Makna Tauhidullah Sebagai Landasan Pandangan Dunia Islam
Diantara syarat diterimanya amal adalah iman dan Islam, sedangkan pintu masuk Islam adalah syahadatain, dan syahadatain adalah tauhid itu sendiri sehingga dapat kita katakan bahwa tauhidullah itu amat penting bagi semua manusia. Jika tauhidullah menjadi pandangan hidup kaum muslimin, maka pada diri seorang muslim akan lahir sikap:
Pertama Ibarat seperti orang buta di dunia ini, ia tidak tahu mengapa ia diciptakan, atau apa hikmah diciptakannya di muka bumi ini. Dalam firman Allah SWT:     Artinya:“Maka apakah orang yang berjalan terjungkal di atas mukanya itu lebih banyak mendapatkan petunjuk ataukah orang yang berjalan tegap di atas jalan yang lurus?”. (Qs. Al-Mulk: 22).
Kedua Menjadikan hati manusia bersatu karena iman, sehingga mereka saling mencintai karena Allah SWT. Dalam firmannya:
Artinya: “Orang-orang beriman itu Sesungguhnya bersaudara. sebab itu damaikanlah (perbaikilah hubungan) antara kedua saudaramu itu dan takutlah terhadap Allah, supaya kamu mendapat rahmat”. (Qs. Al-Hujuraat: 10).

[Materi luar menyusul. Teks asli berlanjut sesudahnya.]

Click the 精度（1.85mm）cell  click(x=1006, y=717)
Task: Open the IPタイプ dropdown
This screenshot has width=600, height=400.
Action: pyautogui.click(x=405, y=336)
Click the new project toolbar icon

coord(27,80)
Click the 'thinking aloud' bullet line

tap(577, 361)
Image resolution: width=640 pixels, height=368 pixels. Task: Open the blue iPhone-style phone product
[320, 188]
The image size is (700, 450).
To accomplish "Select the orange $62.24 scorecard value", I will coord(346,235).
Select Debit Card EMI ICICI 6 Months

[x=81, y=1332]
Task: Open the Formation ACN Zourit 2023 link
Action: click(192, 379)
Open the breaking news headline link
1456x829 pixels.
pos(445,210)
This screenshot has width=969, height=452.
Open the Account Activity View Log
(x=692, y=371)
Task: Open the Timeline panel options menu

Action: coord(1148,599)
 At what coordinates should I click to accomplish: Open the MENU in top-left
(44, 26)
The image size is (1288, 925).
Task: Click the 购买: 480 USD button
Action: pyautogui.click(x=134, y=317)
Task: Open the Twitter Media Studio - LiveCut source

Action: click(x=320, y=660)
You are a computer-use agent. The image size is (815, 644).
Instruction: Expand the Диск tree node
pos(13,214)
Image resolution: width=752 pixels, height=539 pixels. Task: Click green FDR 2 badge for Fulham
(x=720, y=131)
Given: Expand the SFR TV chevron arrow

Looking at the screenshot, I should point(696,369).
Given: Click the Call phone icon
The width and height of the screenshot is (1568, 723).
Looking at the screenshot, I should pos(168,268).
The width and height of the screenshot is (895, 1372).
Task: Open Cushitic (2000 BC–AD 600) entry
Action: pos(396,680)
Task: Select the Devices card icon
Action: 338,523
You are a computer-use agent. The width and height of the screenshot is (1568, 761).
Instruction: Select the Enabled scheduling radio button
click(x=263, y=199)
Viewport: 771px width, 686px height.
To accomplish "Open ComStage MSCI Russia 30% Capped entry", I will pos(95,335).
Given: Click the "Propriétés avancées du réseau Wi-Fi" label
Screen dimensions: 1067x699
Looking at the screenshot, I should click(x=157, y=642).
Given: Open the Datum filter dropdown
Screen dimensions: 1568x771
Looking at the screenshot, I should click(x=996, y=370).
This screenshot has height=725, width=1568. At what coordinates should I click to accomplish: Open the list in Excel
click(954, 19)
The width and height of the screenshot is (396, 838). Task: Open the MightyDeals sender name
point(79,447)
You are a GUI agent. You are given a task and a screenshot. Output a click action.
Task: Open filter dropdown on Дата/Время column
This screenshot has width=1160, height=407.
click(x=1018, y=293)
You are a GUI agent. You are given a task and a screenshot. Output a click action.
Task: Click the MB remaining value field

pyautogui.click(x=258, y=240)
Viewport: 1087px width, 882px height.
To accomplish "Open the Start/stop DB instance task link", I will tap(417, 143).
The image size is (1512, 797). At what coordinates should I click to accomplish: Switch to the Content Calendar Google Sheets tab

Ketiga Jika semangat tauhidullah dan iman telah menyebar di masyarakat, maka pastilah akan membuahkan amal shalih yang diridhai Allah sehingga membuka berbagai pintu kebaikan dan mendatangkan pertolongan Allah. Begitulah dulu kaum muslimin, sebelumnya mereka adalah orang-orang lemah dan miskin, kemudian mereka beriman dan beramal shalih sehingga Allah membuka pintu-pintu keagungan dunia kepada mereka. Dan Allah cukupkan bagi mereka karunia-Nya.

Berangkat dari kesemuanya itu, maka seorang Muslim yang memiliki pandangan hidup Islam, dan yakin akan kehidupan akhirat, dia akan tenang setiap kali menerima ujian dari Allah SWT. Dia yakin, bahwa hidup didunia adalah sementara dan semuanya akan dipertagungjawabkan kepada Allah SWT di akhirat nanti.
Seorang Muslim yang memiliki pandangan dunia Islam yang berlandaskanTauhid, maka dia akan yakin bahwa hanya Islamlah agama yang diterima Allah SWT. Maka dalam firmannya disebutkan:

Artinya: “Maka apakah mereka mencari agama yang lain dari agama Allah, padahal kepada-Nya-lah menyerahkan diri segala apa yang di langit dan di bumi, baik dengan suka maupun terpaksa dan Hanya kepada Allahlah mereka dikembalikan".  (Qs. Ali ‘Imron: 83).